NUS researchers develop wireless, ultra-thin and battery-free strain sensors
A research team from NUS, led by Assistant Professor Chen Po-Yen, has taken the first step towards improving the safety and precision of industrial robotic arms by developing a new range of nanomaterial strain sensors that are 10 times more sensitive when measuring minute movements, compared to existing technology.
Fabricated using flexible, stretchable, and electrically conductive nanomaterials called MXenes, these novel strain sensors developed by the NUS team are ultra-thin, battery-free and can transmit data wirelessly. With these desirable properties, the novel strain sensors can potentially be used for a wide range of applications.
One area where the novel strain sensors could be put to good use is in precision manufacturing, where robotic arms are used to carry out intricate tasks, such as fabricating fragile products like microchips.
These strain sensors developed by NUS researchers can be coated on a robotic arm like an electronic skin to measure subtle movements as they are stretched. When placed along the joints of robotic arms, these strain sensors allow the system to understand precisely how much the robotic arms are moving and their current position relative to the resting state. Current off-the-shelf strain sensors do not have the required accuracy and sensitivity to carry out this function.
Conventional automated robotic arms used in precision manufacturing require external cameras aimed at them from different angles to help track their positioning and movement.
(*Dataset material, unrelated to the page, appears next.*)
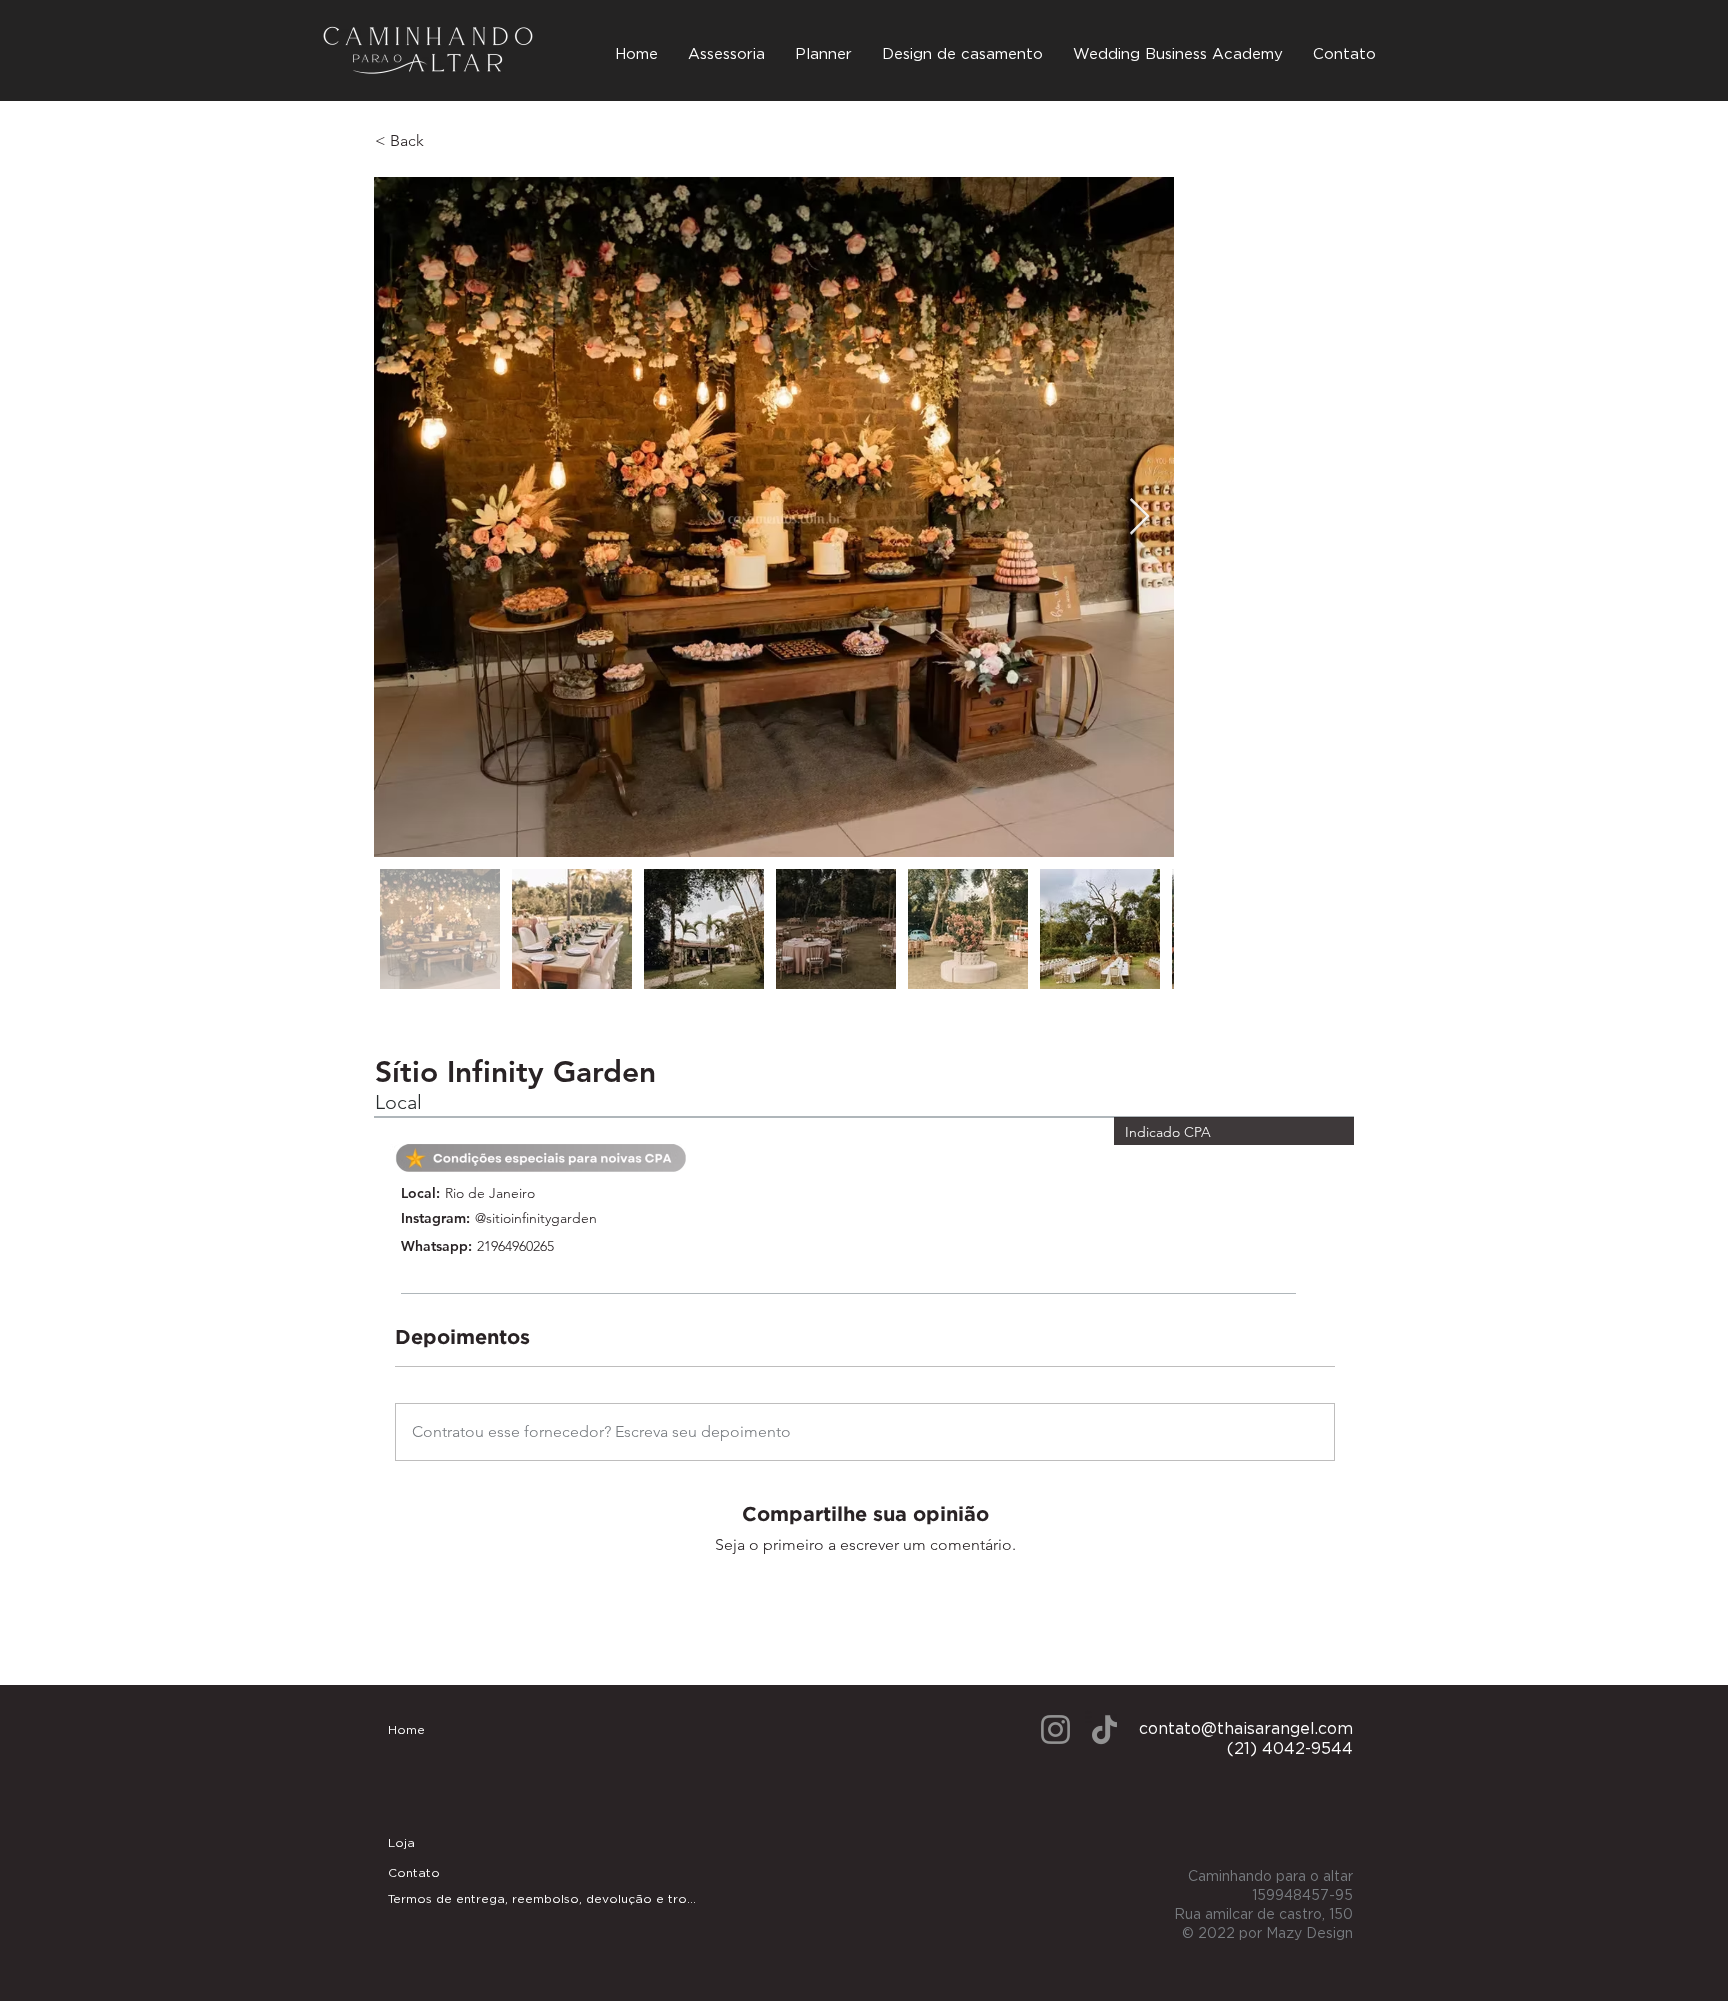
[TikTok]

The ultra-sensitive strain sensors developed by the NUS team will help improve the overall safety of robotic arms by providing automated feedback on precise movements with an error margin below one degree, and remove the need for external cameras as they can track positioning and movement without any visual input.
The technological breakthrough is the development of a production process that allows NUS researchers to create highly customisable ultra-sensitive sensors over a wide working window with high signal-to-noise ratios.
A sensor’s working window determines how much it can stretch while still maintaining its sensing qualities and having a high signal-to-noise ratio means greater accuracy as the sensor can differentiate between subtle vibrations and minute movements of the robotic arm.
This production process allows the team to customise their sensors to any working window between 0–900 per cent while maintaining high sensitivity and signal-to-noise ratio. Standard sensors can typically achieve a range of up to 100 per cent. By combining multiple sensors with different working windows, NUS researchers can create a single ultra-sensitive sensor that would otherwise be impossible to achieve.
The research team took two years to develop this breakthrough and have since published their work in the scientific journal ACS Nano in September 2020. They also have a working prototype of the application of the soft exoskeletons in a soft robotic rehabilitation glove.
The team is also looking to improve the sensor’s capabilities and work with the Singapore General Hospital to explore the application in soft exoskeleton robots for rehabilitation and in surgical robots for transoral robotic surgery.